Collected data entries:
>>>>>

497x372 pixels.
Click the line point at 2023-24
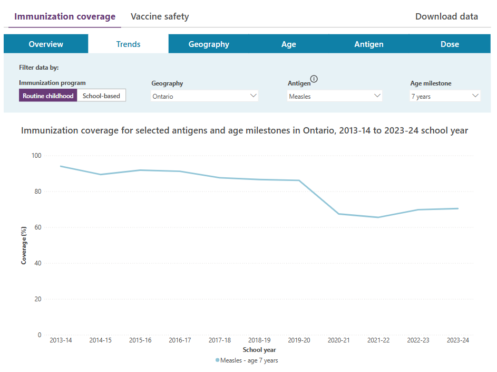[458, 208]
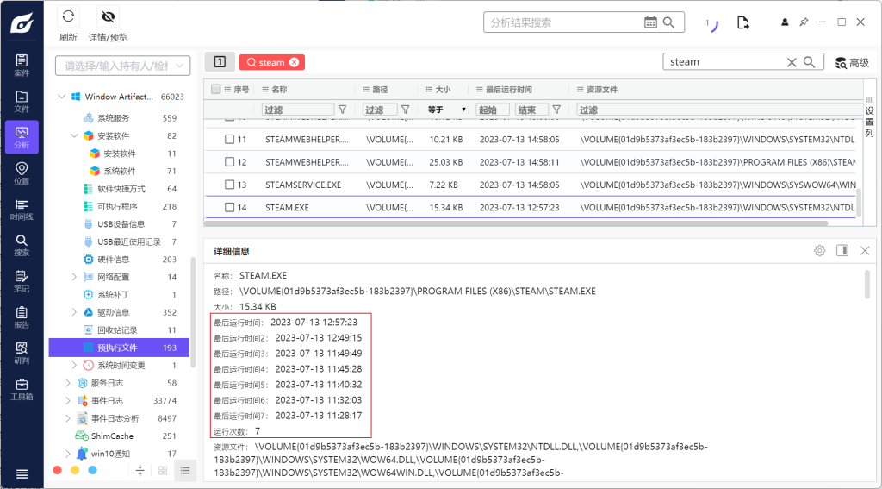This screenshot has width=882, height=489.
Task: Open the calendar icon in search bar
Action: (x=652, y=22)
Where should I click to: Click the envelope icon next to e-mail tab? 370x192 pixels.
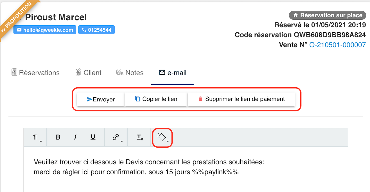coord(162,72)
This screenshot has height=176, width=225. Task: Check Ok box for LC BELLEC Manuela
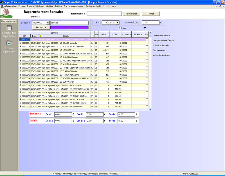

<<<<<

TASK BRIEF
With the pictures left out, copy exactly the lines above from the line containing "Where should I" through the last line of the entries.

THE COMPLETED TASK
Where should I click to: Click the envelope icon next to e-mail tab? 370x192 pixels.
coord(162,72)
This screenshot has height=176, width=225. Task: Check Ok box for LC BELLEC Manuela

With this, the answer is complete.